This past weekend was busy. My second daughter had a cheersport competition. While it was wonderful to watch her, it was not comfortable seating arrangements. I was in stadium seating (you know, hard benches, no backs, no feet room). I sat there for over an hour saving seats for other family members and waiting for it to start. Her team was one of the first teams to do their routine, but we needed to stay for the whole thing and for the award ceremony (she won sixth).
My son is in indoor soccer and he absolutely loves it. I love watching him, but again it is stadium type seating, sitting on cold metal benches in a cold dome.
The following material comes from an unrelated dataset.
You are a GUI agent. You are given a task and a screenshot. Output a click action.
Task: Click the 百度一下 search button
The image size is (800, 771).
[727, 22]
Other traditional things that we do each year is watching the santa claus parade, watching outdoor nativity plays, singing carols to neighbours at my parents, go sledding on Christmas day. I hate the fact that fear and doubt come creeping up in my mind. I worry about the pain. I worry about the cold (I live in Canada). I hate the fact that RA can be such a downer and at thirty-five years of age I worry about these things. I want to do these activities with my kids, BUT then I don't want to because of the pain. I am singing in my church's Christmas Cantata but I worry that my feet will be on fire for the hour long program. At least this year the music is to be memorized so my wrists get a break from holding the book.
I hope I can continue these activities with my children. We love Christmas and all our traditions. I don't want RA to take something else from me.